*WORK INSTRUCTION:* Starting at the line with "Open View details for Shopify account data", copy each line through the last one below exactly as written, without any pictures.

[Collected data entries]
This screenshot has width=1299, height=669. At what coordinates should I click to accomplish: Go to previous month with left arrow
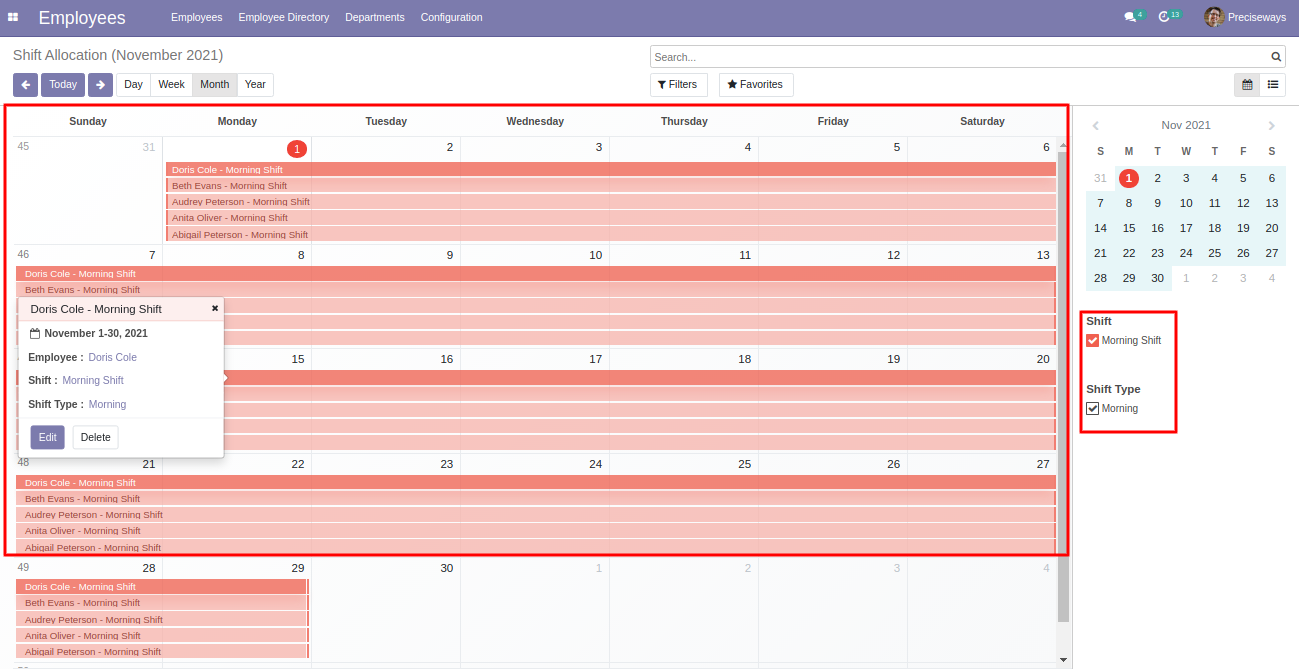pyautogui.click(x=25, y=85)
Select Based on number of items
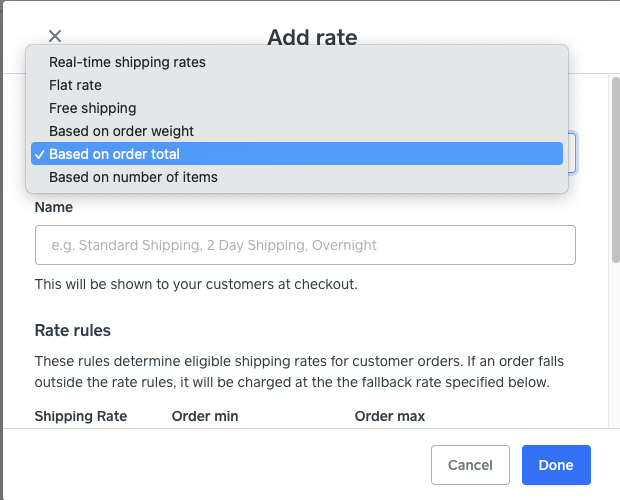Viewport: 620px width, 500px height. [133, 177]
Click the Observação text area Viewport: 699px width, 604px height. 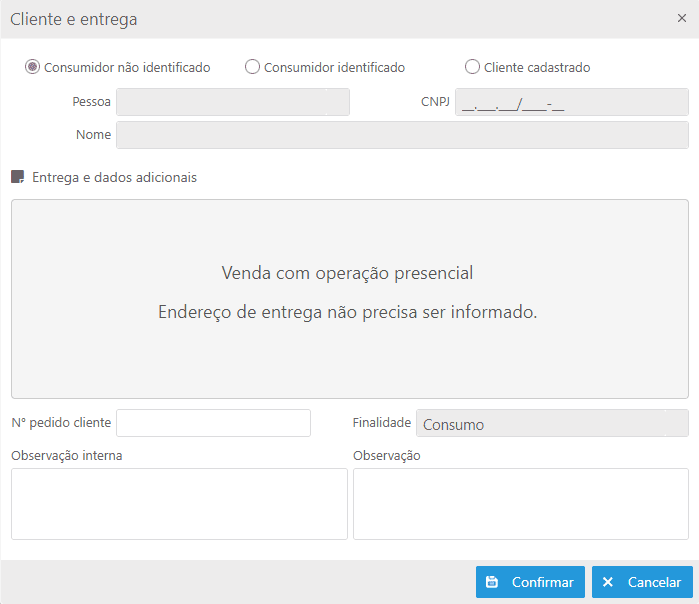[x=521, y=504]
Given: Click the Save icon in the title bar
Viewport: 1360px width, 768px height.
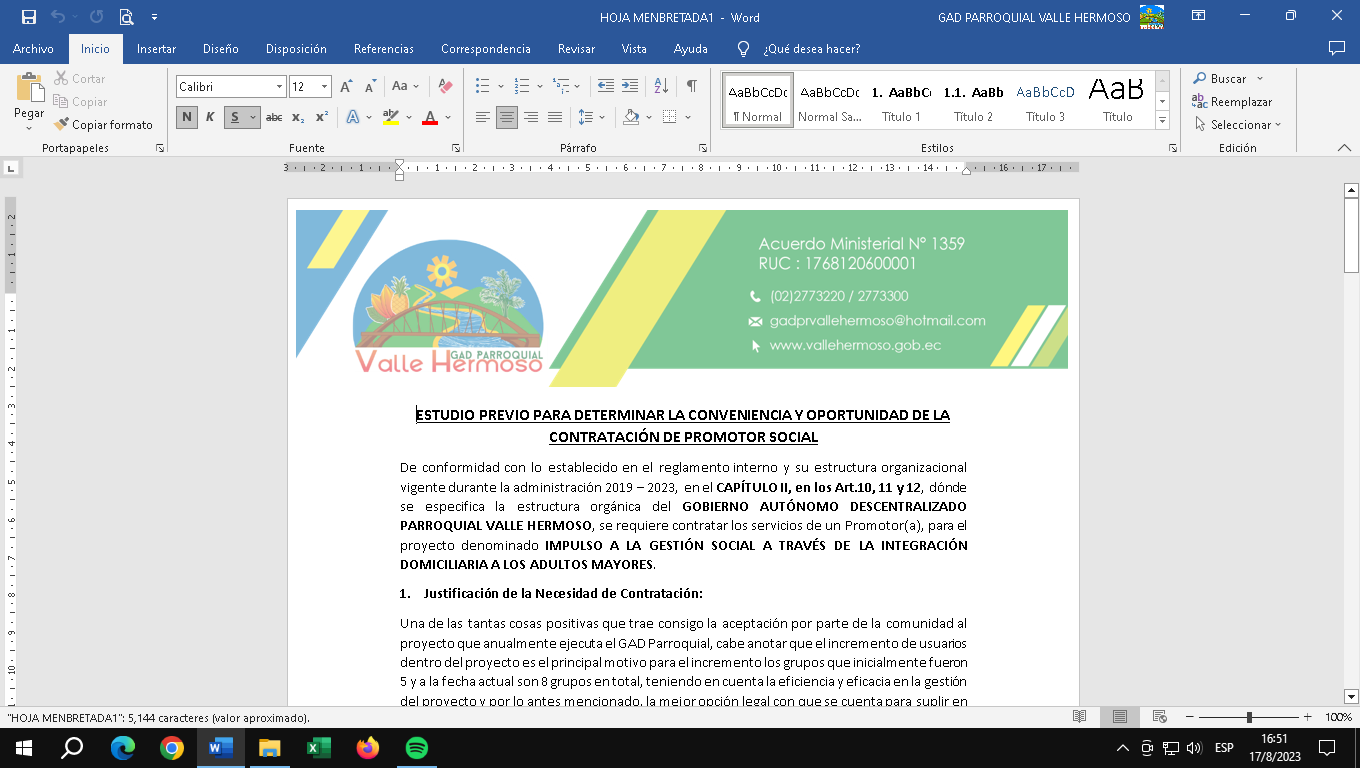Looking at the screenshot, I should [x=28, y=17].
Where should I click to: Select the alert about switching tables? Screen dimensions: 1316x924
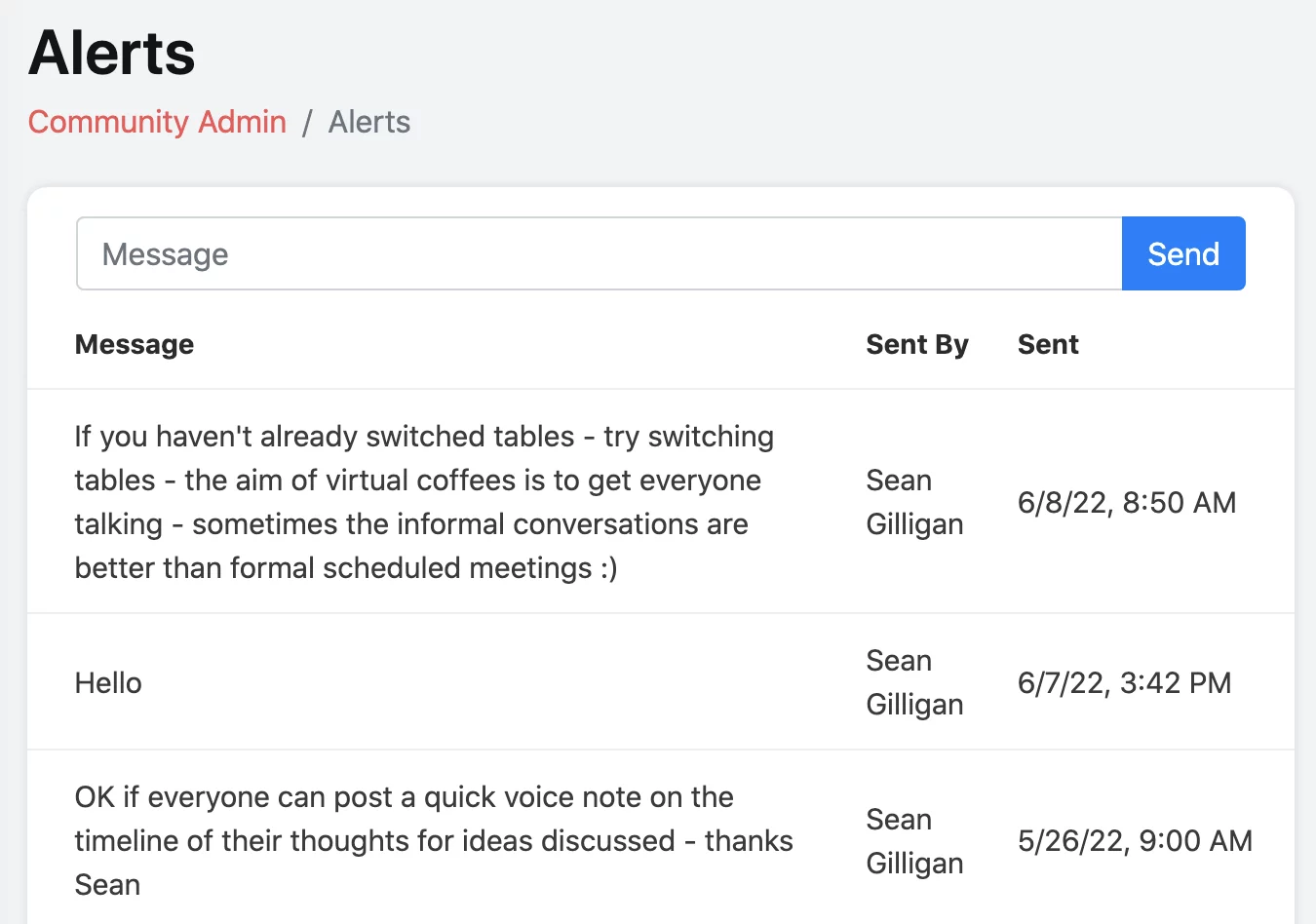(424, 502)
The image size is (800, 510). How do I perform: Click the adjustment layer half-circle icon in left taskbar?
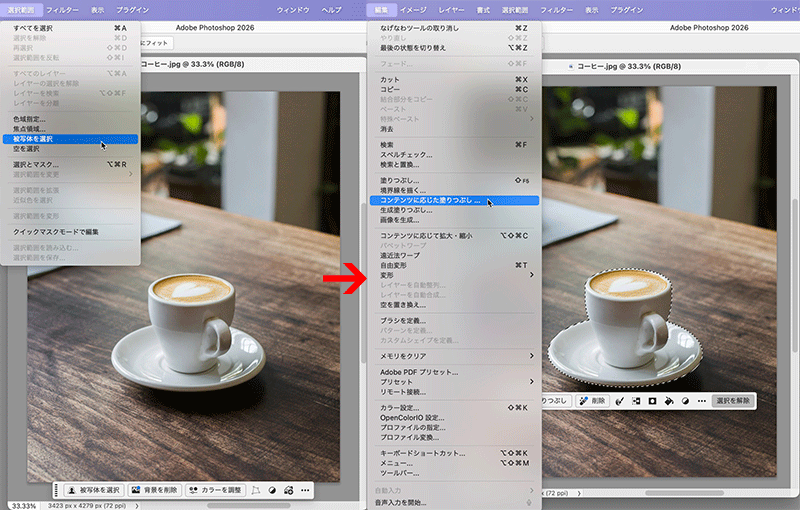pyautogui.click(x=272, y=490)
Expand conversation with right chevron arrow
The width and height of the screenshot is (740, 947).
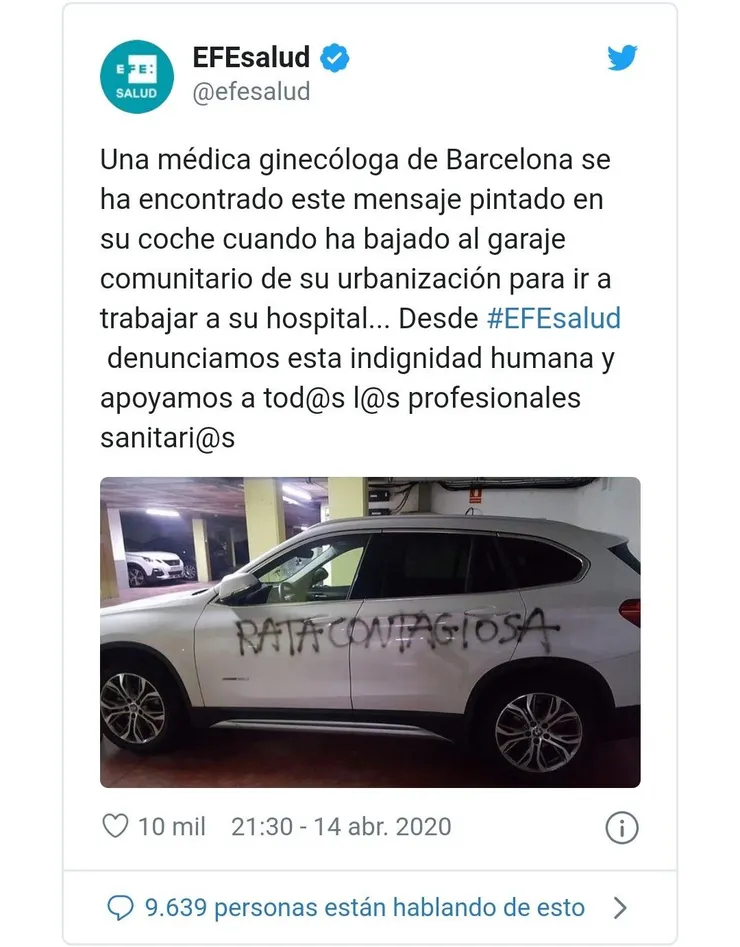tap(620, 908)

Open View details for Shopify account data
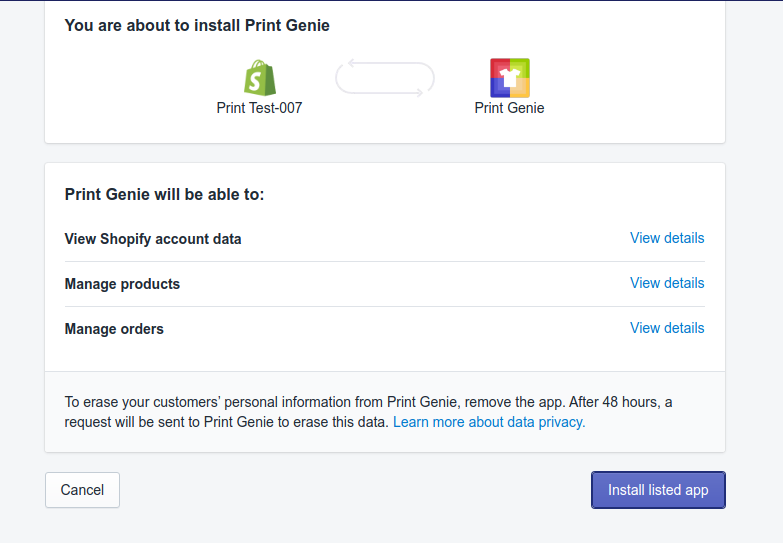tap(667, 238)
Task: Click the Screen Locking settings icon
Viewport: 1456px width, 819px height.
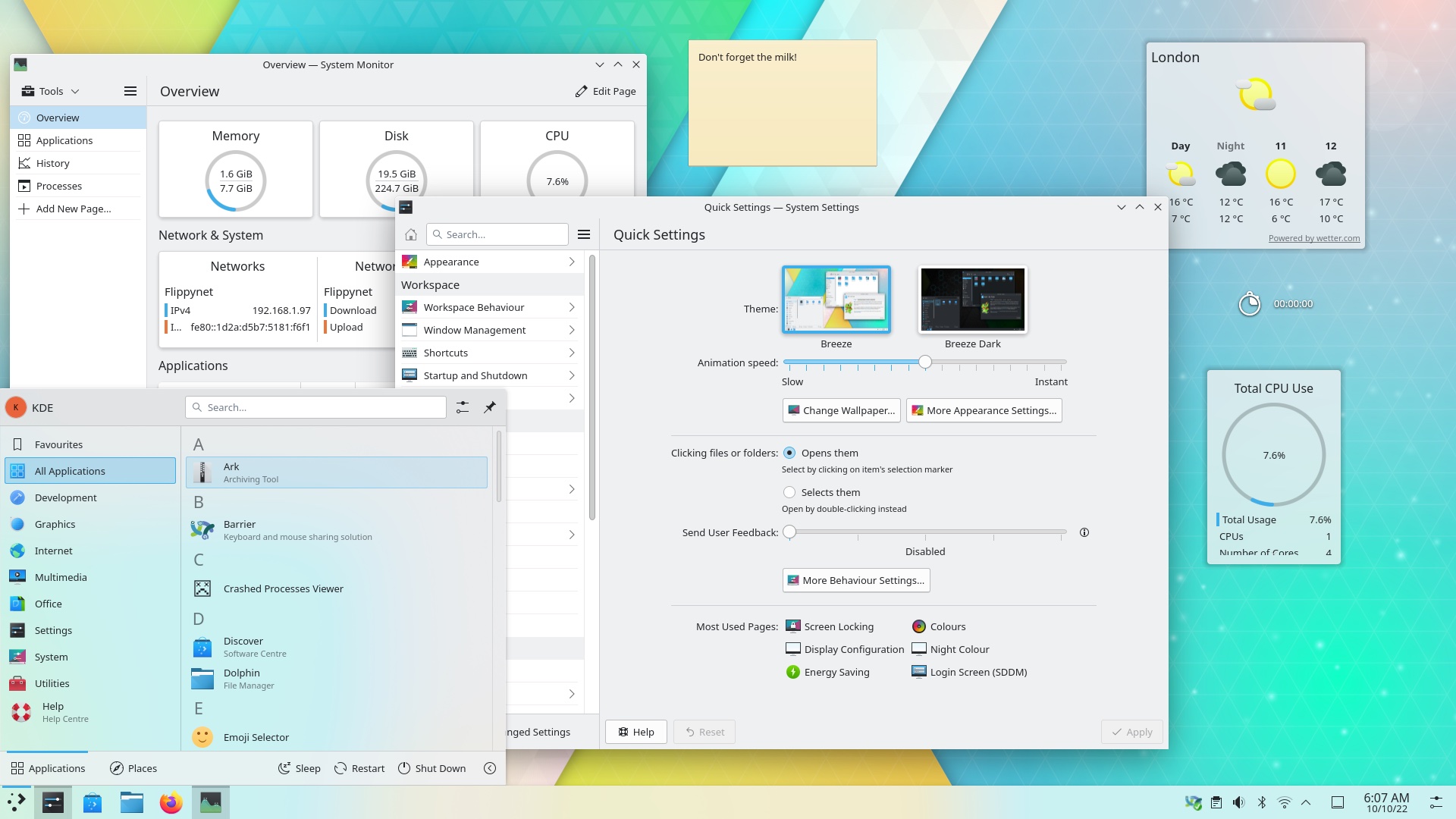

*SOLUTION TO THIS TASK:*
Open View details for Shopify account data
tap(667, 238)
Task: Click the Screen Locking settings icon
Viewport: 1456px width, 819px height.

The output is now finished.